アユタの秘密
第38話 キャンプ場のゲームでのこと
俺達は4人でドリンクをおかわりしながら、和気あいあいとおしゃべりする。
カケルくんとは久しぶりで、他の2人は初めて話すので、ざっくばらんとはいかないが、それなりに楽しく盛り上がる。
ふっとさっきの話を思い出し、気になってもう一度確認する。
俺:「さっきさ、俺が使ってた端末の充電、急激に減ったのって結局何だったの?
不具合なら解決しないと、あの時携帯の電波も届いてなかったし。」
カケルくんはちょっと困った顔をする。
「それね…、実はあの時、システムに攻撃を受けたんだ。」
俺:「サイバー攻撃ってこと?」
カケル:「うん…。ちょっと前からさ、ウチの会社に何回か攻撃された痕跡あったんだ。」
俺:「えー?それって大丈夫なの?」
カケル:「んー、あんまり…。だけどこの前のその件までは特に被害は出てはなかったよ。
本当は、ゲーム終わったら本宮くんの前に現れて“オレでしたー”ってやって、ゲームの事情を説明しようと思ってたんだ。
でも、ちょうどあの時攻撃あって、システムに不具合が出ちゃったから、会社に戻らなきゃいけなくなったんだ。」
俺:「あ、そうなんだ。その時会えてたら良かったなー。でも酷いね。何で攻撃なんかしてくるんだろ?」
カケル:「うん、それなんだよね…。
実は、あのキャンプ場のゲームの本当の目的は、攻撃者への呼び水にすることだったんだ。
“キャンプ場のゲームがヤバい”って噂流して、隠しゲームの存在も匂わせて、攻撃者が直接そこに来るように誘導してたんだ。」
俺:「え?じゃああのオレが最初に見つけたネットの書き込みは、カケルくん⁉︎」
カケル:「そう。そしたら本宮くんが来てくれてびっくりだったんだけど。」
網にかかった俺…。
俺はちょっとだけ何とも言えないような複雑な心境だ。
俺:「でもオレ、攻撃なんかしてないよ!」
カケル:「分かってる。それは分かってるけど…。」
カケルくんは他の2人をチラチラ見ながら、何かすごく言いにくそうに話する。
俺:「ワナを仕掛けるには、随分と田舎を選んだね。東京からも遠いのに。」
カケル:「攻撃してる人が東京近辺の人だとは限らないからね。どこの誰か全然分かってなかったから。
キャンプ場のパソコンは別なんだけど、ウチの会社のゲームに使うものは、そこだけの独立したネットワークにしてたんだ。
そして、攻撃者がいつ来てもいいようにトラップも仕掛けてて。
だから、あんまり一度に大勢来られると攻撃者の特定ができないんだよね。
東京近辺だと、ありがたいことにお客さんが多いから。
東京本社近辺の人なのかとも思うけど、ウチの会社の開業した場所がオレと本宮くんの地元だから、もしかしてその辺の人の可能性もあると思って、隣りの県だけど、人が少ない田舎のあのキャンプ場を選んだんだ。」
俺:「そっか、テストするならやっぱり人が集まるところの方ががいいんじゃないかって思ったけど、そういう事情だったんだね。」
カケル:「でもあの日は本宮くん達だったから、ちょっと気を抜いてたんだよね。本宮くんの方に気が入っちゃったっていうか。
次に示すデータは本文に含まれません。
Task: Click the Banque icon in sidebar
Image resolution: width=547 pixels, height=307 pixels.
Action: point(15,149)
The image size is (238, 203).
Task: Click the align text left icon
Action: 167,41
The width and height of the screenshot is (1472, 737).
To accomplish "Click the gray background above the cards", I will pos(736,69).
持ち場を離れる時はいつもトラップ用に切り替えて、会社へ繋がる外部の回線は切り離してたんだけど、つい忘れちゃって。そしたらあのタイミングで攻撃受けたんだよね。
トラップ用じゃなくても対策はしてあるんだけど、ちょっと不十分で、端末の充電が急激に減ったのと、通信障害が起きたのはそのせいなんだ。
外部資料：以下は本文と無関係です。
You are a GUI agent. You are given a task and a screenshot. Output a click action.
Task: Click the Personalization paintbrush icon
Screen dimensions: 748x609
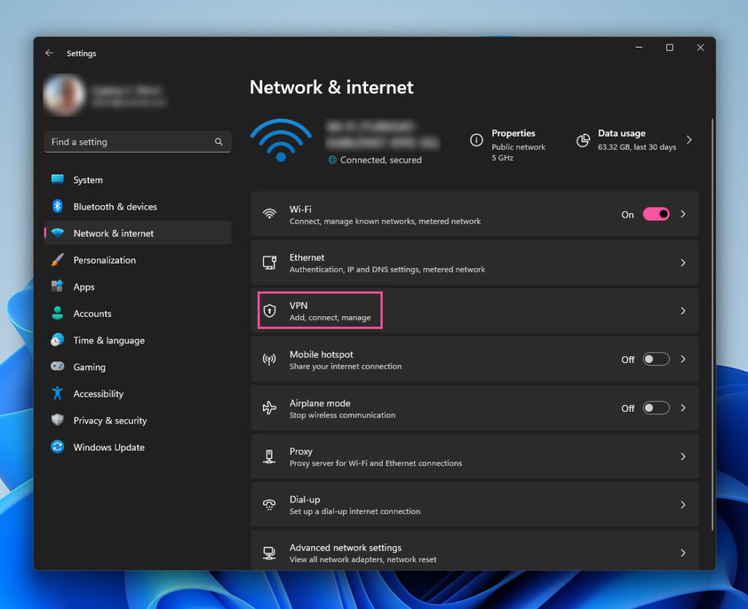click(x=58, y=260)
その時はトラブルの内容をよく把握してなかったから、本宮くんのには気付かなくて…。
で、最初、会社の方に来たって連絡受けたから、同じ県内にある会社の分所に急いで行かなきゃいけなくなったんだ。」
俺は話を聞きながら、なんか心に引っかかってくる。
アユタも佑も黙って聞いている。
俺:「それってさ、どうやって攻撃されたか分かるの?」
カケル:「うん。」
俺:「じゃあ、誰かっていうのは…?」
カケル:「…うん。」
俺はなんか嫌な予感がしてアユタと佑の方を見る。
佑もアユタの方に目をやる。
…まさか…ねぇ?
と思った時、ずっとこっちを見ないように目を逸らしてたアユタが口を開く。